Dear New Graduate: Create a Vision
“How we live our lives is the result of the story we bought into.” - Les Brown
Dear New Graduate,
Congrats! You did it! You stayed focused, you pushed through and you made your loved ones proud. Now I need you to keep up that momentum. In fact, I want you to turn it up a notch.
Whether you’re graduating from high school or college, you are entering a new season of your life and you need to do it with confidence and reassurance. Most importantly, you need to do it with a plan and a vision. It’s okay if you don’t know the specifics just yet, but having a general idea of what you want to accomplish and where you want to go in life will go a long way.
Having a vision of what you want your life to look like in five or ten years is going to be your life’s GPS navigation that ensures you’re headed in the right direction and redirects you if you get too far off route. This doesn’t mean, at times, you won’t detour. This just means that when you detour, you’re not necessarily headed in the wrong direction but you’re simply taking the longer, alternative route.
There are going to be times when life knocks you off your feet and refuses to let you sleep. And it’s in these moments where you are going to have to ground yourself. Your vision is what grounds you. You are going to have to look beyond your current situation and circumstances and remember your “whys.” You are going to have to remember why you’re doing it, who you’re doing it for, and why you can’t afford to give up now.
I was the first and only to go to college in my immediate family. Therefore, I had no one to prepare me for this new dimension of my life that I was walking into. I had to be responsible for completing and submitting my FAFSA on time. This meant staying on top of my parents to make sure they were keeping up with their tax documents, which was a struggle every year. This meant making sure I was taking the right courses for my degree plan, motivating myself to go to class, and encouraging myself when I felt like giving up or when I felt “out of place.”
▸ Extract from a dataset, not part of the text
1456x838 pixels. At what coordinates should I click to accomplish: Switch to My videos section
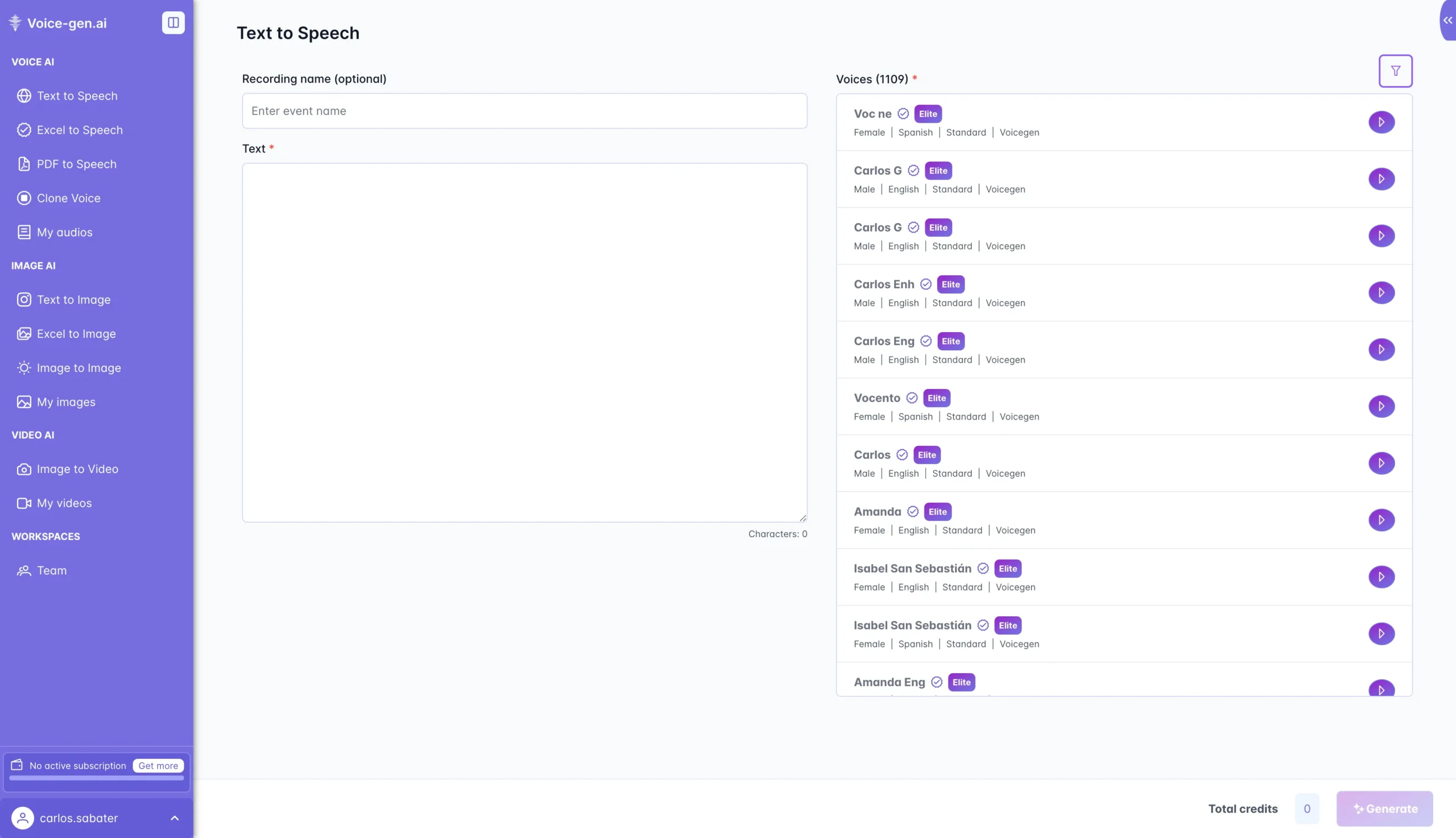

I had to ask myself, “Why am I doing this?" But I also had to tell myself, “Because I want more. I don’t want to live check to check like my parents. I don’t want to struggle to make ends meet for the rest of my life.” I asked myself, “Who am I doing this for?” I told myself, “I’m doing this for my family. I’m doing this for myself. Most importantly, I’m doing this to set a new bar for the next generation in my family.” High school graduation will no longer be the epitome of our academic expectations.
I pray that you not only close your eyes to dream, but you wake up with a vision. Wake up and put your dreams down on paper. Then lay out a step-by-step plan of how you’re going to make your dream your reality. If you’re not sure, this is where research, reading and education come into play. Go to sleep and dream, but then wake up and work. I pray you go get everything the enemy said you couldn’t have, but God said was already yours.